*** Data provided Section Begins ***

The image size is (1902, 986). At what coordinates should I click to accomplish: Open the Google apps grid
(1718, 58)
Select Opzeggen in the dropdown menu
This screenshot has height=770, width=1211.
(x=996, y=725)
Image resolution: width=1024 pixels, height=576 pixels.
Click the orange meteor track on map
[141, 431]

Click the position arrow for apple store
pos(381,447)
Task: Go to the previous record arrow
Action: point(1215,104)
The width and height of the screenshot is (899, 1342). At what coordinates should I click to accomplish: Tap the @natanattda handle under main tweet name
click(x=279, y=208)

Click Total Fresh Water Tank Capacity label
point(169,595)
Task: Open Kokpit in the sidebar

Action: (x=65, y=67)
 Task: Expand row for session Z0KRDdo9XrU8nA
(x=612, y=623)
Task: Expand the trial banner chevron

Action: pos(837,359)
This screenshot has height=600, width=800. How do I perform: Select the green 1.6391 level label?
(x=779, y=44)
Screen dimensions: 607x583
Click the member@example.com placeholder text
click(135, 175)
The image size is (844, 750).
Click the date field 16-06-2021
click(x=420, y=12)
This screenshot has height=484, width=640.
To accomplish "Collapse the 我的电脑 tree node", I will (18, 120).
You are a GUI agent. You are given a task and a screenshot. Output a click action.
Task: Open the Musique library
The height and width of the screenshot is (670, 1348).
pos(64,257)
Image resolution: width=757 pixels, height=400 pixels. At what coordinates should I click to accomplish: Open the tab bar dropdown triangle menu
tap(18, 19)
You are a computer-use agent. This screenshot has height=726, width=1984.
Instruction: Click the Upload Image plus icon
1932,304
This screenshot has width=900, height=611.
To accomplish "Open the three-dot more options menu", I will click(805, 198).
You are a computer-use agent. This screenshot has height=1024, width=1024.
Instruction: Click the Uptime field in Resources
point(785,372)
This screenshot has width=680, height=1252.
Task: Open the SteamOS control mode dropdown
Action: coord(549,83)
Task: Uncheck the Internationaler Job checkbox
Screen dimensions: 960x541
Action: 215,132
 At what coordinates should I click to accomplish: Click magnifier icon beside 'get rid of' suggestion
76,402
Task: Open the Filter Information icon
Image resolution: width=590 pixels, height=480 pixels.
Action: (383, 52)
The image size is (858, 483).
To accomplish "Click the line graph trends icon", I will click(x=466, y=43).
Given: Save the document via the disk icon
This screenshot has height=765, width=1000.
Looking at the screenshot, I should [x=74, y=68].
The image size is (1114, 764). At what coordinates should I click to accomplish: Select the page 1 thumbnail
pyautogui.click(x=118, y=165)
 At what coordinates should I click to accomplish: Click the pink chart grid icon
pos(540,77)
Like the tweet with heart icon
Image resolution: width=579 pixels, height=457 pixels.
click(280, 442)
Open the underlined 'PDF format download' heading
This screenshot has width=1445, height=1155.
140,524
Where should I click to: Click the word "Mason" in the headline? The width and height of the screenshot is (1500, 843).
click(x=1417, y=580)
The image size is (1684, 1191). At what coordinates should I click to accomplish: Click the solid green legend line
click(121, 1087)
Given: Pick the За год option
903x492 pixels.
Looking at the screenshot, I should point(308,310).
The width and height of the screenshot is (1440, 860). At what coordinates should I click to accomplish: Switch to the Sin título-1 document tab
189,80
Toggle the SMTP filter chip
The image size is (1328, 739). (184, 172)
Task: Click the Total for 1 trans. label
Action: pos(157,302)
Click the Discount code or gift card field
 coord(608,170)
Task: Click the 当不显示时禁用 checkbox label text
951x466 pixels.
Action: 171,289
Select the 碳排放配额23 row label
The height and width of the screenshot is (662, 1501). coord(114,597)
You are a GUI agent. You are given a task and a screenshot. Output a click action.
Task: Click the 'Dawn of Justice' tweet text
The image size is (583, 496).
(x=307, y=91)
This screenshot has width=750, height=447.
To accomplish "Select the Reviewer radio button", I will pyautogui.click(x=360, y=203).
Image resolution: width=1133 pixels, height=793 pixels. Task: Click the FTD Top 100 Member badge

*** Data provided Section Ends ***

**Your objective:**
Look above for the line with "Click Total Fresh Water Tank Capacity label" and the line with "Task: Open the Musique library", and reproduce exactly those two lines plus every line between, nothing more.

**Answer below:**
Click Total Fresh Water Tank Capacity label
point(169,595)
Task: Open Kokpit in the sidebar

Action: (x=65, y=67)
 Task: Expand row for session Z0KRDdo9XrU8nA
(x=612, y=623)
Task: Expand the trial banner chevron

Action: pos(837,359)
This screenshot has height=600, width=800. How do I perform: Select the green 1.6391 level label?
(x=779, y=44)
Screen dimensions: 607x583
Click the member@example.com placeholder text
click(135, 175)
The image size is (844, 750).
Click the date field 16-06-2021
click(x=420, y=12)
This screenshot has height=484, width=640.
To accomplish "Collapse the 我的电脑 tree node", I will (18, 120).
You are a GUI agent. You are given a task and a screenshot. Output a click action.
Task: Open the Musique library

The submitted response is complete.